MemIF defines the byte-level memory access interface:

• read8/16/32/64(addr) - Read sized values

• write8/16/32/64(addr, data) - Write sized values

AddrHandle

AddrHandle implements MemIF and provides a pointer-like abstraction for accessing an address space.

Synchronization

Lock

Lock provides a mutex for coordinating access to shared resources.

import zuspec.dataclasses as zdc

@zdc.dataclass
class SharedResource(zdc.Component):
    mutex : zdc.Lock = zdc.field()

    @zdc.process
    async def worker(self):
        async with self.mutex:
            # Critical section
            pass

Methods:

• acquire() - Async acquire lock

• release() - Release lock

• locked() -> bool - Check if locked

Supports async context manager (async with).

Pool Types

Pool[T,Tc]

Pool[T,Tc] manages a collection of resources with matching and selection.

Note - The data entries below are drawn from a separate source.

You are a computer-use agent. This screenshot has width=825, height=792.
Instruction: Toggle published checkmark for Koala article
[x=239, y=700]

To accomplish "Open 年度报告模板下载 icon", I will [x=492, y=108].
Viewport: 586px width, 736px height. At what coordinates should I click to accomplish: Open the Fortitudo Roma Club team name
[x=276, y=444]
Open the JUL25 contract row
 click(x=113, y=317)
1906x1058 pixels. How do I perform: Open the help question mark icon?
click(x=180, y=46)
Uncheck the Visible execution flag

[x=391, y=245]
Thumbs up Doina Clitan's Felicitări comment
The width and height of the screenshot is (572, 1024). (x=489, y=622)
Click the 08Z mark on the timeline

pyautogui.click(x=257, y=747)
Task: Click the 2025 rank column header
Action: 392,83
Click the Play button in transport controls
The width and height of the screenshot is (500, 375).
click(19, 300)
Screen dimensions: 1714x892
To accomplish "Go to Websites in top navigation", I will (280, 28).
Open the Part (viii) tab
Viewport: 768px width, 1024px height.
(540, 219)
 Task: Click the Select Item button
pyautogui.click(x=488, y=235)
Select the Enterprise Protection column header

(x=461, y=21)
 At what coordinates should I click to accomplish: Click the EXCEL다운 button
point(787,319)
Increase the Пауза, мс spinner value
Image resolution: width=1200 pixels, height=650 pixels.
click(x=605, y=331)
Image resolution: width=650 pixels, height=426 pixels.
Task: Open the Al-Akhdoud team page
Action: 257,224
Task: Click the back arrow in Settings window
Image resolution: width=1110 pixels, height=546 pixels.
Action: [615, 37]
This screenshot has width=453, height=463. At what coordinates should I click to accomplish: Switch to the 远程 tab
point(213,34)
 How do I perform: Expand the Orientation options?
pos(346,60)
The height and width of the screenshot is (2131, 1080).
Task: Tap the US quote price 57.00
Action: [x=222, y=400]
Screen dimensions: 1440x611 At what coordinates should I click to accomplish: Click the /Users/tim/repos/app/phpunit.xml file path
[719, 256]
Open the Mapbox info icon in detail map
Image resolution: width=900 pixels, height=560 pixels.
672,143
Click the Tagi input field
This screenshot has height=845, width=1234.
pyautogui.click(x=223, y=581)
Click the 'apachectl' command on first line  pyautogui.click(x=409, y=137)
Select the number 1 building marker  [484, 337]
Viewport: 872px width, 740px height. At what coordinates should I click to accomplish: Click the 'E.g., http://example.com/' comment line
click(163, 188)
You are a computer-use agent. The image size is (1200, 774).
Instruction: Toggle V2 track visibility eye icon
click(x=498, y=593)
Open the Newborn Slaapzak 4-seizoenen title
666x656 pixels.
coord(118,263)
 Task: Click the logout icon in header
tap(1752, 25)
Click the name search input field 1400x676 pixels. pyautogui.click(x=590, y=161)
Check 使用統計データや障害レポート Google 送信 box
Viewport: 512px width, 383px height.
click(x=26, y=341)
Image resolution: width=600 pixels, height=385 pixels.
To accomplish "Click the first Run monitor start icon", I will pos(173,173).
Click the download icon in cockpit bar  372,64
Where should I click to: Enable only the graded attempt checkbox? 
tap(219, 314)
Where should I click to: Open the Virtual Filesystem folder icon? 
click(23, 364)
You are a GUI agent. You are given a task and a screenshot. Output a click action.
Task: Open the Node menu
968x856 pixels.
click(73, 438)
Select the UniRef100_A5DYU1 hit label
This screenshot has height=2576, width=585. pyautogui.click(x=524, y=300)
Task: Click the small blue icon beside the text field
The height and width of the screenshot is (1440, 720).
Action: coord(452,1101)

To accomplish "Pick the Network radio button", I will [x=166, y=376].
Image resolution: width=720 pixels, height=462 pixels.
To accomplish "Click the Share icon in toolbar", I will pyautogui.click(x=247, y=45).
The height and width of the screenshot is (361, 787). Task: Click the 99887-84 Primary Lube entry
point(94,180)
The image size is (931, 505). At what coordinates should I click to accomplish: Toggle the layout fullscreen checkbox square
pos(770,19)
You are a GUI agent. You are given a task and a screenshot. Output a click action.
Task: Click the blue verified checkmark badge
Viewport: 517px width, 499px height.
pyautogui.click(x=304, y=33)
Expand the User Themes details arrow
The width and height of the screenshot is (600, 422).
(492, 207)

pool.add(item)           # Add item to pool
pool.get(index)          # Get item by index
pool.match(ctx, cond)    # Find matching item
pool.selector = fn       # Set selection function

ClaimPool[T,Tc]

ClaimPool extends Pool with exclusive/shared locking:

• lock(i) - Acquire item for read-write access

• share(i) - Acquire item for read-only access

• drop(i) - Release item

Interface Protocols

The following types implement the interface-protocol system introduced in version 2026.1. See Interface Protocols and Split Transactions for conceptual background.

IfProtocol

zdc.IfProtocol is the base class for typed interface definitions.

class MyIface(zdc.IfProtocol,
              max_outstanding=4,
              in_order=True,
              req_always_ready=False,
              resp_has_backpressure=False):
    async def read(self, addr: zdc.u32) -> zdc.u32: ...
    async def write(self, addr: zdc.u32, data: zdc.u32) -> None: ...

Class keyword arguments (protocol properties):

• req_always_ready (bool, default False) — target always accepts requests; suppresses req_ready signal.

• req_registered (bool, default False) — request path passes through a register (one-cycle delay).

• resp_always_valid (bool, default False) — response always valid; requires fixed_latency to be set.

• fixed_latency (int or None, default None) — response arrives exactly N cycles after request; suppresses all handshake signals.

• resp_has_backpressure (bool, default False) — emits resp_ready signal; mutually exclusive with fixed_latency.

• max_outstanding (int, default 1) — maximum simultaneous in-flight requests.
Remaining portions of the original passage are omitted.